花了两天时间,李翠华带领着一群人走遍了北京大部分地区,18户人家,一共拿下了三处四合院,一处是三进的,一处是4进的,一处是两进的,还有一些楼房,小别墅。
每个人都满意而归,有的人选择继续住在公司分配的房子,把自己买的房子租出去,也能多出来一笔存款,有的则直接搬进了新房子,这一次买房子,很多家庭可以说是家底十不存一,其实孩子都没有出那么多钱,大部分都是家长出的,不过家具什么的还是需要孩子自己置办的。当然也有以前留下的家具,但是上一任主人搬家的时候,能搬走的就都搬走了,所以大部分来说,还是需要购买的,至于公司里面的家具其实是齐全的,但是那是属于公司的共同财产,不允许搬走,除非是自己花钱购买的才可以。

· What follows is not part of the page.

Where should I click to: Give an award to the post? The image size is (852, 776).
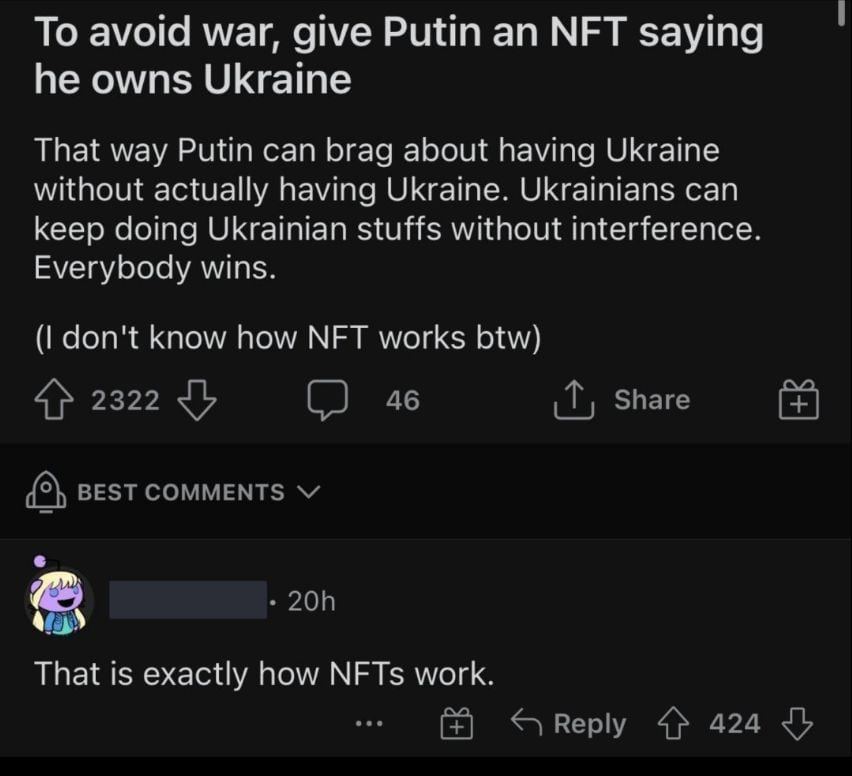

因为才开始因为租房的事情闹过矛盾,所以周海明和李翠华宁愿多出一大部分的钱,买下地皮自己建造,或者是直接把自己要用的楼房买下,也不愿意再租房了,再加上经过这几年,李翠华看见自己原本买的房子还在一步步的增值,又听自己的孙女儿说,这里是北京,是所有人都想来的城市,而且ZG的人口会越来越多,而且全国家最有名的高校也在这个城市,所以总的来说房子只会越来越贵,不会越来越便宜。
就这样,李翠华渐渐越来越喜欢买房子了,可能也是因为乍富的原因,周海明和李翠华其实也不知道怎么花钱,说喜欢买金项链,金戒指,但是从来不带,只把它放到一个箱子里,说是百年以后自己喜欢的带走几家,然后其他的都留下来。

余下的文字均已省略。